For a system to be in equilibrium, all the forces on each body have to balance each other otherwise the equilibrium would be destroyed. We can either draw free body diagrams for individual weights to mark all the forces on the diagram and balance it individually. Since the normal force is for block $A$ therefore we only draw the normal force for $A$.

Formula used:
${F_g} = mg$
Where ${F_g}$ is the force due to gravity on the blocks due to which it gets pulled downward, $m$ is the mass of the body and $g$ is the acceleration due to gravity.
$T$ is the tension in the string which keeps the string taut.
$N$ is the normal on the block acting in the same direction as tension.

Complete step by step solution:

In the diagram,
$T$ is the tension in the string, $N$ is the normal on the block, ${m_1} = 5kg$ , ${m_2} = 2kg$ , and $g = 9.8m{s^{ - 2}}$ is the acceleration due to gravity.
To balance forces in string $A$ ,
$T + N = {m_1}g$
$\Rightarrow T + N = 5 \times 9.8$
$\Rightarrow T + N = 49N$ $...\left( 1 \right)$
To balance forces in string $B$
$T = {m_2}g$
$\Rightarrow T = 2 \times 9.8$
$\Rightarrow T = 19.6N$ $...\left( 2 \right)$
Using $...\left( 1 \right)$ and $...\left( 2 \right)$
$\Rightarrow 19.6 + N = 49N$
$\Rightarrow N = 49 - 19.6$
$\Rightarrow N = 29.4N$

Therefore the normal force acting on block $A$ is $29.4N$.

Note: In systems such as this, it is important to mark all forces so as to avoid any silly mistakes.

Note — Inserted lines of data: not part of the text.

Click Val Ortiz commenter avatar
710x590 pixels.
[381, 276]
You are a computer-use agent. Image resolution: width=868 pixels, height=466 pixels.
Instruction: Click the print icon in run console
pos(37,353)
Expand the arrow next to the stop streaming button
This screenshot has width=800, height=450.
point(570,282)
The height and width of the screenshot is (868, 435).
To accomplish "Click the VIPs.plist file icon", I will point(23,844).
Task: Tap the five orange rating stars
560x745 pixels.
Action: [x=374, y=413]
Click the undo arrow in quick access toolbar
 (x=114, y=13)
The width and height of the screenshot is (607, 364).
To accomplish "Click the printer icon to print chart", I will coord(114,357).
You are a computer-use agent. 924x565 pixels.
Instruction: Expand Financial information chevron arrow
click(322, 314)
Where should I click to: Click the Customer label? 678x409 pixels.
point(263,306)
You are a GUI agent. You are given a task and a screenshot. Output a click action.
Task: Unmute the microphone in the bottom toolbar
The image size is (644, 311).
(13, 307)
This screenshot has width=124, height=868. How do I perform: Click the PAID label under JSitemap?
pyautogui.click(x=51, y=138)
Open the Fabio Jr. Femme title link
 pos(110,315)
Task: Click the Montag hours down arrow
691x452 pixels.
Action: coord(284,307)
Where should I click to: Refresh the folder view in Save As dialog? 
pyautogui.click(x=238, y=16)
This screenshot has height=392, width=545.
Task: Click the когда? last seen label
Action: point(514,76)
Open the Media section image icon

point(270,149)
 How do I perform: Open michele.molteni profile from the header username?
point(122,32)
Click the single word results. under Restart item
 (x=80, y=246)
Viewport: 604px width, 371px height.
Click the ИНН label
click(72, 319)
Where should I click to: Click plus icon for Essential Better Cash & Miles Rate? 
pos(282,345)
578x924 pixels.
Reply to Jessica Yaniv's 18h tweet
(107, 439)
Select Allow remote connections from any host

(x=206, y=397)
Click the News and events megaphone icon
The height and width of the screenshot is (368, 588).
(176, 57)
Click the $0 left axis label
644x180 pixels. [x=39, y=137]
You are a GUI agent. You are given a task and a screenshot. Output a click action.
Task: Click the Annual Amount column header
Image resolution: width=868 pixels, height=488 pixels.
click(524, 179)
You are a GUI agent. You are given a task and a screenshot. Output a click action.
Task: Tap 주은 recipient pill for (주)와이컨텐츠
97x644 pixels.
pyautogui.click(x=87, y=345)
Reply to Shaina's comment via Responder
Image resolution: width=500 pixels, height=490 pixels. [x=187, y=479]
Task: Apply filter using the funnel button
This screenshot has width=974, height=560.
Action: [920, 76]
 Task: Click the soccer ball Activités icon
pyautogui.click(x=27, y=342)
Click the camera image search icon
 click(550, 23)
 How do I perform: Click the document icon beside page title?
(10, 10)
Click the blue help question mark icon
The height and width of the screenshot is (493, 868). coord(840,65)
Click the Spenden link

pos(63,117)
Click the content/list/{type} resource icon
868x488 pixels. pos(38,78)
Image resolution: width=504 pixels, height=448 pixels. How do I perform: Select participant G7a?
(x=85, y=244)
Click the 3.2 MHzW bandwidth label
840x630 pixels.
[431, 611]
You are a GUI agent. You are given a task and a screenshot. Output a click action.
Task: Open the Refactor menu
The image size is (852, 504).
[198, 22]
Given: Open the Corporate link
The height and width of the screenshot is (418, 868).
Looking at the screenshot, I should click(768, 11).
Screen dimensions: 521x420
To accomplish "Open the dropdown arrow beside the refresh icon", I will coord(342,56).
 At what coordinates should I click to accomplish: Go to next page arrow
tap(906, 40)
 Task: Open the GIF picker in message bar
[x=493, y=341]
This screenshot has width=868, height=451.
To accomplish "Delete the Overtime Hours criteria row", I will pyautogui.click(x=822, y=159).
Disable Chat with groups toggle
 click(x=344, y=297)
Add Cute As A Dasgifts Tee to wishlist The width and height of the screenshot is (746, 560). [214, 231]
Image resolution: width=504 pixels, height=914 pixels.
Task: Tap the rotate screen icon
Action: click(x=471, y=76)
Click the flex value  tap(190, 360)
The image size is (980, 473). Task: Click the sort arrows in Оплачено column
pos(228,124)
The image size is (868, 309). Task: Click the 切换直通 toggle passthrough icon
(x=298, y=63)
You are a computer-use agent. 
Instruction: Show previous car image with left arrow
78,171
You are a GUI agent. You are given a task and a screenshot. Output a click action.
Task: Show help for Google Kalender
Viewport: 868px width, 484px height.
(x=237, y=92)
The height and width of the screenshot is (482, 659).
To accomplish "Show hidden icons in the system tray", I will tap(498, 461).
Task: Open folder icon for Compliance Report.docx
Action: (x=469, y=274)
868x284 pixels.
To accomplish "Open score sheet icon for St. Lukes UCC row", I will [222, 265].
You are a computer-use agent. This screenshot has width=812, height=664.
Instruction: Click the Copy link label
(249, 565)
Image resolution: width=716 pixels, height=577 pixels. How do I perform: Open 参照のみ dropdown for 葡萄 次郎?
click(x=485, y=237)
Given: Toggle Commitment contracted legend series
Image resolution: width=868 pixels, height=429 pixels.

Write units with every data and if required, draw free body diagrams for individual bodies. The string and the pulley are considered massless since information is not provided to suggest otherwise. In ideal pulleys, the tension in both ends of the string is equal. Thus, it becomes simpler to balance tension and force of gravity along a normal reaction and find out either of the quantities.